Each side receives reinforcements throughout the game approximately coinciding to when the specific ships either became battle-ready in the actual war, or in the case of some Allied ships, were transferred in from the Atlantic theater. The IJN receives most of its ships at the beginning of the game, with only a few reinforcements, while the United States gets multiple additional vessels each turn. At the beginning of Turn 6 the Allied player receives massive US carrier reinforcements which shift the fleet balance dramatically and force the Japanese into a defensive posture. However, in the first 5 turns the IJN's larger fleet usually runs up a large POC advantage which even the USN's newly enlarged fleet may be hard-pressed to overcome in only 3 turns. This is somewhat mitigated because the Allied player (because the USA broke the Japanese code) gets to move second in every phase, e.g. he can wait to see where the Japanese raiders are placed before placing his own raiders, and in battle he can see the results of Japanese attacks before allocating his own fire.

This second-move advantage for the Allied is a large advantage for beginners. However, in expert play the Japanese are considered to have the advantage, because with experience players learn to use the threat of the more powerful IJN fleet very aggressively, dictating the Allied moves somewhat and offsetting much of the disadvantage of moving first. If the IJN can force a major battle, his larger fleet can more afford attrition, so Japan can afford to move into dangerous situations and trade ships 1 for 1, often even 2 for 3. Because of this, players usually bid POC for the IJN side to balance the game.

==Tournaments==
Victory in the Pacific is still played in many competitive tournaments today, including the World Boardgaming Championships, PrezCon, MillenniumCon, VITP Midwest Open, and PBEM on gameaholics all for decades running, and still maintains AREA Ratings for players as well.

==Reception==
In The Guide to Simulations/Games for Education and Training, Martin Campion called this game "very abstract but still shows a lot about the strategy of the Pacific War." Commenting on its use as an educational aid, Campion said, "Players can learn about the relationship of sea, air, and land forces in the Pacific, about the importance and the limits of land-based aircraft, about the great mobility of carrier forces. Combat is sometimes a bit tedious. In a classroom, each side ought to be played by a small committee. The abstraction of the game would make it difficult to divide up commands."

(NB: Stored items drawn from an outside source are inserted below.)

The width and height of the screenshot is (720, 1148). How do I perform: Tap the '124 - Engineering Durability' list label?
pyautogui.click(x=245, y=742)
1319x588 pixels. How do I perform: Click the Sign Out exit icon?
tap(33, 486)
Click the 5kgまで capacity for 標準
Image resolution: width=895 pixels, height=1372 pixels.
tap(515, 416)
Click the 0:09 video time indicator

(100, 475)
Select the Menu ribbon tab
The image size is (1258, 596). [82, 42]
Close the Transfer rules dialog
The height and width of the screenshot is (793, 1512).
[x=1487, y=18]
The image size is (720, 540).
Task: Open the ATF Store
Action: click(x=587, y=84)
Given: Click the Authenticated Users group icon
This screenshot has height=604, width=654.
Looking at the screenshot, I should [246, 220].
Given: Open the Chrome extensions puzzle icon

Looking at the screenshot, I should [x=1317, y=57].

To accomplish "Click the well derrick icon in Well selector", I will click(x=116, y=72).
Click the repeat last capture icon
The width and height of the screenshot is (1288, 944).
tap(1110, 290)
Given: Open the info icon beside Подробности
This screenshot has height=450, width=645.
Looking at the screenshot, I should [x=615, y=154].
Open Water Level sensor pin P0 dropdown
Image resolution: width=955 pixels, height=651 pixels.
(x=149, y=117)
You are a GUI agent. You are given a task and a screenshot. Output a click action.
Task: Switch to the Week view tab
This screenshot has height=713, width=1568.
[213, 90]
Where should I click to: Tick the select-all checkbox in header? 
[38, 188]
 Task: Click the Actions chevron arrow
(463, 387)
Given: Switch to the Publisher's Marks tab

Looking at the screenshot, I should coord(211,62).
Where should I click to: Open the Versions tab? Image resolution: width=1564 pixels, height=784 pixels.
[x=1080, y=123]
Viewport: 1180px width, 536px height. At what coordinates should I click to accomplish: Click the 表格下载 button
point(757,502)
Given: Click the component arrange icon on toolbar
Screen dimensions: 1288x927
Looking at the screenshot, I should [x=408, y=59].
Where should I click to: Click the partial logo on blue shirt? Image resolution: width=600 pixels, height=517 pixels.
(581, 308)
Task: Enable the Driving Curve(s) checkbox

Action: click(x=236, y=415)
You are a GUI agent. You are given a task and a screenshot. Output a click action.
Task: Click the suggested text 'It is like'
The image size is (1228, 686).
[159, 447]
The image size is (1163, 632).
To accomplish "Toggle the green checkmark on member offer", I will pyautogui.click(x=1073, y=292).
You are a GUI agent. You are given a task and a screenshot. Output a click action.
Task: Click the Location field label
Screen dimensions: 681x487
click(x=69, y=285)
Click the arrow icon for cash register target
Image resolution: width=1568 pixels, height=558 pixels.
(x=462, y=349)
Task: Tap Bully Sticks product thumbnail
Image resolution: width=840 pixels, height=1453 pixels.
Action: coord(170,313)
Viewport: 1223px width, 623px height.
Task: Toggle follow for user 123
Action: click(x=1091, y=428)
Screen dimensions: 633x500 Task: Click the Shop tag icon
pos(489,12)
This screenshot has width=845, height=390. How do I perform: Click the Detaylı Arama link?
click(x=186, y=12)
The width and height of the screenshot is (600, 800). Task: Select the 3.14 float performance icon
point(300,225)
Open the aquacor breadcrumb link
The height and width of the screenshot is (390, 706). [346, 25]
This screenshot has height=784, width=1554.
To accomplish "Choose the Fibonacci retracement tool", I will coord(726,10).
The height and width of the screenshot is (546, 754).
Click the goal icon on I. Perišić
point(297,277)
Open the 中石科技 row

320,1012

In the 1980 book The Complete Book of Wargames, game designer Jon Freeman commented that the game "is an enjoyable game to play — partly because of the very pleasing, high-quality game components, and partly because the game mechanics work so well. Although hardly realistic, it is challenging." Freeman noted the slight imbalance of the game, saying "the Japanese, unless extremely lucky, will usually lose — but not by much — and this slight inequality could be corrected by giving the Japanese an extra victory point or two per turn." Freeman concluded by giving the game an Overall Evaluation of "Very Good", saying, "Despite its abstract treatment, the game is quite popular."

In The Best of Board Wargaming (1980), Nick Palmer described War At Sea and its sister Victory In The Pacific as "excellent introductory fare to entice newcomers into the hobby" with the latter having a mere six pages of rules. He criticised the mechanism whereby damaged ships “sprout wings” (albeit affected by the ship’s individual speed factor) and return to port as “the most outrageous element in a pair of games with scanty claims to realism”. However, the games offer “light relief and fast movement” although they can also be played as “deadly serious contests of logic and mathematics”; the games are “primarily for beginners or statisticians, but also quite good as an occasional change from weightier things”. He gave VITP a very high rating for excitement (80%) but a very low 20% for realism.

==Awards==
At the 1978 Origins Awards, Victory in the Pacific won the Charles S. Roberts Award in the category "Best Strategic Game of 1977".

==Other recognition==
A copy of Victory in the Pacific is held in the collection of the Strong National Museum of Play (object 117.941), a gift of Darwin Bromley and Peter Bromley.